Synthesis, structure and molecular dynamics of η2-iminoacyl compounds [Cp(ArO)Zr(η2-ButNCCH2Ph)(CH2Ph)] and [Cp(ArO)Zr(η2-ButNCCH2Ph)2]

The reaction of the substrate [CpZr(CH2Ph)3] with the ligands 2,3,5,6-tetraphenyl- 1, 2-phenyl-4,6-di-tert-butyl- 2 or 2-(1-naphthyl)-4,6-di-tert-butyl-phenol 3 leads to the corresponding compounds [Cp(ArO)Zr(CH2Ph)2] 4–6. Solution studies show that naphthyl rotation is slow on the NMR timescale at ambient temperatures within 6 leading to non-equivalent benzyl groups with diastereotopic methylene protons.
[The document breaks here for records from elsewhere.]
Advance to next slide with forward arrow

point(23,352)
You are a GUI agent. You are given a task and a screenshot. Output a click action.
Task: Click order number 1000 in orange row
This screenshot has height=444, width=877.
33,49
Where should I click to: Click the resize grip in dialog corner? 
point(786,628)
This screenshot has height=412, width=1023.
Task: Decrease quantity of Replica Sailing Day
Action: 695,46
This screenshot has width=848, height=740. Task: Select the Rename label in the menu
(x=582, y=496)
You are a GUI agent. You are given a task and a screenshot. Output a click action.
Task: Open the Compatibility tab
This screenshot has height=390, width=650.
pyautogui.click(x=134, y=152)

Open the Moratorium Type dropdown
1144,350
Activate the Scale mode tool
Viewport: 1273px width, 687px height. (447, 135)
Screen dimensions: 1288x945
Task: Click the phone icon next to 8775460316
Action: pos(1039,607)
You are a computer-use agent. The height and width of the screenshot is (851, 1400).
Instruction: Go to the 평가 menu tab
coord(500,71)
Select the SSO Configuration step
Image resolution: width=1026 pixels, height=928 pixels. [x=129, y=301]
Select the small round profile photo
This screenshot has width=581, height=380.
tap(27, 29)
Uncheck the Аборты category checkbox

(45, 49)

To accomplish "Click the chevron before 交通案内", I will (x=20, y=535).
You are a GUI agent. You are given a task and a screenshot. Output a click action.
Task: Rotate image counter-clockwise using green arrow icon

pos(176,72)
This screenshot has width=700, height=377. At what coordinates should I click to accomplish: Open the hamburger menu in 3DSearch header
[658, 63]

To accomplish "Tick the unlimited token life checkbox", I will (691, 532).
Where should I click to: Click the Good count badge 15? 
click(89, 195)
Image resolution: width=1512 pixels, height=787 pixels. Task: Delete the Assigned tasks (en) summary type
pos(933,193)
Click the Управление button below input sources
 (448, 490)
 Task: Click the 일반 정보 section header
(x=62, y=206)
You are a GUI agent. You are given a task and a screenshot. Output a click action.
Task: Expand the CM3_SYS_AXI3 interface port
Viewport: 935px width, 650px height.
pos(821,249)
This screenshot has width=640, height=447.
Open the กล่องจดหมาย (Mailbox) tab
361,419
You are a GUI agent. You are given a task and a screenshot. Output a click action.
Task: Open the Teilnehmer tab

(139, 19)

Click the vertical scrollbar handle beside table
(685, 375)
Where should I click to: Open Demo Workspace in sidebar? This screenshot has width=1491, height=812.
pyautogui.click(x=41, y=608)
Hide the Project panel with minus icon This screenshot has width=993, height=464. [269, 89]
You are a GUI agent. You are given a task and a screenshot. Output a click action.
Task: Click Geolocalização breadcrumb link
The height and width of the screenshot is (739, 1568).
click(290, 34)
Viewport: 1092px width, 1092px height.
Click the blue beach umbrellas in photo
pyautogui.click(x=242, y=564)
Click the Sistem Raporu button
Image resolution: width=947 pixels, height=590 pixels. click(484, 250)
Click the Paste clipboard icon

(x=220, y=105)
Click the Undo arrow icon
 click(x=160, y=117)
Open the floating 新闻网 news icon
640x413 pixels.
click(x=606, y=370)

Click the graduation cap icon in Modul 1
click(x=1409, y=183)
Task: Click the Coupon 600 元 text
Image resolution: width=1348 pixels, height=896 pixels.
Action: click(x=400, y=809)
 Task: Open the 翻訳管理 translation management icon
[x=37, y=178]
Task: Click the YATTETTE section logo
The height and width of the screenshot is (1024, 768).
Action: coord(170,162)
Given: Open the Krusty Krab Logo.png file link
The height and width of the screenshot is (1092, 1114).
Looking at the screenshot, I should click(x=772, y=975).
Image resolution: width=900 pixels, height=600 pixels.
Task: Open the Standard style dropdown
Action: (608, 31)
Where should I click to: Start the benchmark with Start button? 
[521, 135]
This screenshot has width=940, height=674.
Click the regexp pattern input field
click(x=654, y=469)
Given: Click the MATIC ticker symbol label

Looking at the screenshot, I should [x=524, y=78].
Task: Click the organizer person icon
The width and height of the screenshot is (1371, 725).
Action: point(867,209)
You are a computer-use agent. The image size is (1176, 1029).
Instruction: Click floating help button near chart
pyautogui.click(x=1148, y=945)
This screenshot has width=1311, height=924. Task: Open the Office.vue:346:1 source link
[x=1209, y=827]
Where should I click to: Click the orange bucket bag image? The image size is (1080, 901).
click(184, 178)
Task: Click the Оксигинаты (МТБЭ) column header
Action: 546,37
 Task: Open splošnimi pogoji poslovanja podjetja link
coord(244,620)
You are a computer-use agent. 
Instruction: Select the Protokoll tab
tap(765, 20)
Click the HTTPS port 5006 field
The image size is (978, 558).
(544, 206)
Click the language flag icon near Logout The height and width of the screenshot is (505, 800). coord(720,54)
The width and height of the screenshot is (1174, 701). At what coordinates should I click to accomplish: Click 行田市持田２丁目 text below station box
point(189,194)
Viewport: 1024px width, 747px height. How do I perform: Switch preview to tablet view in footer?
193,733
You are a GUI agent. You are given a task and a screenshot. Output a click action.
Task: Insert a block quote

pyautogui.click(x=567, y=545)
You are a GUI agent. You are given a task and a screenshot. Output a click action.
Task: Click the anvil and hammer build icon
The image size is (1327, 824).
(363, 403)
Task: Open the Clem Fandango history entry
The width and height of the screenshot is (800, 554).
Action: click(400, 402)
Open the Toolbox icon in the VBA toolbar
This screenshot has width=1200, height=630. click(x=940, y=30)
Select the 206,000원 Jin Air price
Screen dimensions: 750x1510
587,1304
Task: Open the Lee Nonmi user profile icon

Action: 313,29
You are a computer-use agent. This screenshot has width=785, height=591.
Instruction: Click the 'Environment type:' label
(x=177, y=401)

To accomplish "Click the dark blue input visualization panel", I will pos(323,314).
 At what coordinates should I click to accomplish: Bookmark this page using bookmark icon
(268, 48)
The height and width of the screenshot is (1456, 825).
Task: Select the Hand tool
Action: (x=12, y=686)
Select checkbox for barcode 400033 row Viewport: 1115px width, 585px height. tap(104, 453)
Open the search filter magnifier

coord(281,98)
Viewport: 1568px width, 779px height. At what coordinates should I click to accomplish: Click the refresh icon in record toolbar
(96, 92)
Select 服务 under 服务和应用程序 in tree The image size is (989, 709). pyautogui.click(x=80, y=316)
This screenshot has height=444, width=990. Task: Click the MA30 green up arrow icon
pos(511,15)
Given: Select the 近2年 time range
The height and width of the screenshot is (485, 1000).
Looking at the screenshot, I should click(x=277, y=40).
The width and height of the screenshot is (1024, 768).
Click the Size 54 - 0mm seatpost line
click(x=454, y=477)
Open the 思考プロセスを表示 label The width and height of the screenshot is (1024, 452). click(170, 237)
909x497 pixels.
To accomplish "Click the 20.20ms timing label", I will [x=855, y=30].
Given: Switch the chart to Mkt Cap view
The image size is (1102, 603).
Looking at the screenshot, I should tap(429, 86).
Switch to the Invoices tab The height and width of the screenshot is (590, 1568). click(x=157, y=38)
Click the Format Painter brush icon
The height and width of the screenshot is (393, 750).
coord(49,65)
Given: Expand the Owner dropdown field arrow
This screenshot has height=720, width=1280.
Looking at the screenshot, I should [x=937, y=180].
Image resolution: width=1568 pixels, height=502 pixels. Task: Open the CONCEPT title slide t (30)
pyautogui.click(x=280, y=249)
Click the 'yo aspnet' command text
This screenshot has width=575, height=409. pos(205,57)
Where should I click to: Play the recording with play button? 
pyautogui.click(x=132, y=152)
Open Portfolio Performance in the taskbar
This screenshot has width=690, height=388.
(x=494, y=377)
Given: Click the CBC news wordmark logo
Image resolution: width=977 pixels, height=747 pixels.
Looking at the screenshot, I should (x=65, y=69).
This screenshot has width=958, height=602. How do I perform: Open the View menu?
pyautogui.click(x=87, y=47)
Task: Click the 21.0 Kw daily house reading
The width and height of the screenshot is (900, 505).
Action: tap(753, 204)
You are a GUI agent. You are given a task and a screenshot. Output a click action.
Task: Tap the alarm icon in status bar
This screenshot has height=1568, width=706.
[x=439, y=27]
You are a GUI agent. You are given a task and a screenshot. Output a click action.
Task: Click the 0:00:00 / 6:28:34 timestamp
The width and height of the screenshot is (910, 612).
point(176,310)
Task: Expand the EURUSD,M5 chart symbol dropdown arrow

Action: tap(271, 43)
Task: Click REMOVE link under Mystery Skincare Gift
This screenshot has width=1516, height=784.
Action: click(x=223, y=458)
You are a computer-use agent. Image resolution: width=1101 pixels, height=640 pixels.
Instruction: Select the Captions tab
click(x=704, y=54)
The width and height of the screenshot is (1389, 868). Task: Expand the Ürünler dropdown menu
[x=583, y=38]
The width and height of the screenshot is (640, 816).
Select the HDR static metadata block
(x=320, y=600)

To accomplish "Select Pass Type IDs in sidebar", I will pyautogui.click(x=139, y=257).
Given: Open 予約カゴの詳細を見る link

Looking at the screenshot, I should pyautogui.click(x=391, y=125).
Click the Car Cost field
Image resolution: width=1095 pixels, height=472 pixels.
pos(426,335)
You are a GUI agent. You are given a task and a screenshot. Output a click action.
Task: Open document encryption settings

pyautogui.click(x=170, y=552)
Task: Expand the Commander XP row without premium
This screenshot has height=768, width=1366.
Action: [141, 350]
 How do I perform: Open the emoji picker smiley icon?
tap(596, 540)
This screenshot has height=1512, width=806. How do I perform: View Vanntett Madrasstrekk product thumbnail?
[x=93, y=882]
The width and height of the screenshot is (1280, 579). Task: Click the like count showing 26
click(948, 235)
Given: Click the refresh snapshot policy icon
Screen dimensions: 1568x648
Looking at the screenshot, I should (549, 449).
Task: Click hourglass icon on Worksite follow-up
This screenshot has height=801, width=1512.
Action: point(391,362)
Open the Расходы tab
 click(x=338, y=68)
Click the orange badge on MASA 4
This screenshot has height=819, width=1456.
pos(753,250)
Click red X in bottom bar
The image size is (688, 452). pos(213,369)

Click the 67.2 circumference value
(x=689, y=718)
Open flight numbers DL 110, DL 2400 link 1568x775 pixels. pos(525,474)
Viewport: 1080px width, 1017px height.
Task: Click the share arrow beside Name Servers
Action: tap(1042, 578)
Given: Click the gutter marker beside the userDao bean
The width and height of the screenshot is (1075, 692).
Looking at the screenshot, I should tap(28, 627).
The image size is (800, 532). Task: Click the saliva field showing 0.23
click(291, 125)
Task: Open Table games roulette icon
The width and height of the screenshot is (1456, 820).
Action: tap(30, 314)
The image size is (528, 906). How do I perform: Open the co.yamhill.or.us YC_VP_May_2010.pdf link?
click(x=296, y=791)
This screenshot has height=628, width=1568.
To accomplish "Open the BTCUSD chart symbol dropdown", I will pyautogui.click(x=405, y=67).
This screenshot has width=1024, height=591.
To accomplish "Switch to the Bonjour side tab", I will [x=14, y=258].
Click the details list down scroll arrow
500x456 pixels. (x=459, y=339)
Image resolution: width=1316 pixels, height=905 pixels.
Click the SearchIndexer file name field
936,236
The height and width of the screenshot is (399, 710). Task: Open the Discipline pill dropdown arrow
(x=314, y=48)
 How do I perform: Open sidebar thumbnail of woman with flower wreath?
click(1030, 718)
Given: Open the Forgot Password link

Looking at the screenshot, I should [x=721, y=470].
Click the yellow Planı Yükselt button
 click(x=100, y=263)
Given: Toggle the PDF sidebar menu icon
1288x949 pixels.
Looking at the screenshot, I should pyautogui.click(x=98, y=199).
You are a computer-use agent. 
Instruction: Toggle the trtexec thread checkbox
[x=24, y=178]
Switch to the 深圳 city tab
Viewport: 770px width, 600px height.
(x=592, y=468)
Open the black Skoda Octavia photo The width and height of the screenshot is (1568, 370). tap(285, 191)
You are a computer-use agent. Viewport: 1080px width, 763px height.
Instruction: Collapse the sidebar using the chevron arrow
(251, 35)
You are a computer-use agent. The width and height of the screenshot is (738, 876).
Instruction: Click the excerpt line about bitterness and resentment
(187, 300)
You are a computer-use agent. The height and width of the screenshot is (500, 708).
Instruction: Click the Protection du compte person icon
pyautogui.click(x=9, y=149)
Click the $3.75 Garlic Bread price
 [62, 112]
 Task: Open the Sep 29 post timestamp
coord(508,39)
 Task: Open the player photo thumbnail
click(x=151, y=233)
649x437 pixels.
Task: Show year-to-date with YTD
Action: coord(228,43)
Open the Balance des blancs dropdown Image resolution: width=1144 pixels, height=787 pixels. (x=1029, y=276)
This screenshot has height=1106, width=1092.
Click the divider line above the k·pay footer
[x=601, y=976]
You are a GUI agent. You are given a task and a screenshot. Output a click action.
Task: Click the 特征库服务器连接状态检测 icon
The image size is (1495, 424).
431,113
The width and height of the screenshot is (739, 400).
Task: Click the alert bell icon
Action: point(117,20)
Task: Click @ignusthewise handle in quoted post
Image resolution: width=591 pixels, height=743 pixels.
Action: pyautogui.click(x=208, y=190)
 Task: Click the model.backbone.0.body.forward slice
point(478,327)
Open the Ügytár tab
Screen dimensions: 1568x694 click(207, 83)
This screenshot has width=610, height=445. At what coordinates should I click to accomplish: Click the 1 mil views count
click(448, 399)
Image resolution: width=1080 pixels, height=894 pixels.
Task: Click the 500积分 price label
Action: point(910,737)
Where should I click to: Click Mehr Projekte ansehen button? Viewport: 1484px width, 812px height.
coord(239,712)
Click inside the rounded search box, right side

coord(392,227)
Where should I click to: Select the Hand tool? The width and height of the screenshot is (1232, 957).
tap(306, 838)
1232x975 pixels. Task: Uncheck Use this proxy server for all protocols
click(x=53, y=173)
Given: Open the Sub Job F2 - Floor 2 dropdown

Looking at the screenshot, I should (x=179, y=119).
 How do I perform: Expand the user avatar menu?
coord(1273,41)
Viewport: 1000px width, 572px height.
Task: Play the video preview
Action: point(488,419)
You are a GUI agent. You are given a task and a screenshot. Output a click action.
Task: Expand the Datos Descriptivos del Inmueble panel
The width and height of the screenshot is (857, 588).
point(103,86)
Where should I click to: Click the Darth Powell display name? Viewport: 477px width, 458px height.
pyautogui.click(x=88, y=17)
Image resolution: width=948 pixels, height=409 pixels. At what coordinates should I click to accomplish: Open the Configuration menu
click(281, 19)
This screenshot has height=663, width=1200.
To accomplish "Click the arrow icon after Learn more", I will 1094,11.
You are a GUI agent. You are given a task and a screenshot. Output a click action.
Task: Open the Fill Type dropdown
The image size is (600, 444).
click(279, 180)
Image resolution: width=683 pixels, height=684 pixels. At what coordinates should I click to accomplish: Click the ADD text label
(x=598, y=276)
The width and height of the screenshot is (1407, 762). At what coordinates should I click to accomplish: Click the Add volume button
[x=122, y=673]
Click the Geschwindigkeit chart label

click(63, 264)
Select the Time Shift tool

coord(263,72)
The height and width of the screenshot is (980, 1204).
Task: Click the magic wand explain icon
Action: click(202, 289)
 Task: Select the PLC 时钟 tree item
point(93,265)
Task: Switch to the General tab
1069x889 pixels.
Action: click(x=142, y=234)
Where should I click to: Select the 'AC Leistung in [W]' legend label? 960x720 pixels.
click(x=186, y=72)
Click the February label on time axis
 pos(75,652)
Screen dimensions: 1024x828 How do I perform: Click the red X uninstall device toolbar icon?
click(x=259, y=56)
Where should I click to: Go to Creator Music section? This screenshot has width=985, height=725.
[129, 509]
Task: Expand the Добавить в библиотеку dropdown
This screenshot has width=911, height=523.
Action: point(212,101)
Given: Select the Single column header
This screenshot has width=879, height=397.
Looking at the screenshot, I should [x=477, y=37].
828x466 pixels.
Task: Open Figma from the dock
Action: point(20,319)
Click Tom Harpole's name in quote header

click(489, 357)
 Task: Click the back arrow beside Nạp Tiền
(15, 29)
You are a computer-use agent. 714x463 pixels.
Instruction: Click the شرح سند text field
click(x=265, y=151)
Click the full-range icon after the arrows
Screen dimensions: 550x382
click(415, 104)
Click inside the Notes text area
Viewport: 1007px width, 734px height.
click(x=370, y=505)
The solid-state structure of 5 shows both benzyl ligands to be η1-bound. Compounds 4–6 react with tert-butylisocyanide in hydrocarbon solvents to initially produce the mono(iminoacyl) derivatives [Cp(ArO)Zr(η2-ButNCCH2Ph)(CH2Ph)] 7–9 followed by the bis(iminoacyl) products [Cp(ArO)Zr(η2-ButNCCH2Ph)2] 10–12. In the solution 13C NMR spectra of the iminoacyl derivatives the Zr–CN carbon atom resonates at δ 242–244 ppm (7–9) and δ 229–234 ppm (10–12) consistent with the η2-C,N binding. This was confirmed in the solid state by X-ray diffraction studies of 8, 11 and 12. At ambient temperatures only one set of iminoacyl resonances are observed for 10 and 11, indicating that both iminoacyl rotation and aryloxide rotation are facile. At lower temperatures the iminoacyl ligands in 11 become non-equivalent in the 1H NMR spectrum consistent with restricted rotation about the Zr–O–Ar bond. The iminoacyl ligands in the 2-(1-naphthyl) derivative 12 are non-equivalent in solution NMR spectra from −75 to +85 °C. The solution fluxionality of these molecules as determined by NMR studies is discussed in detail.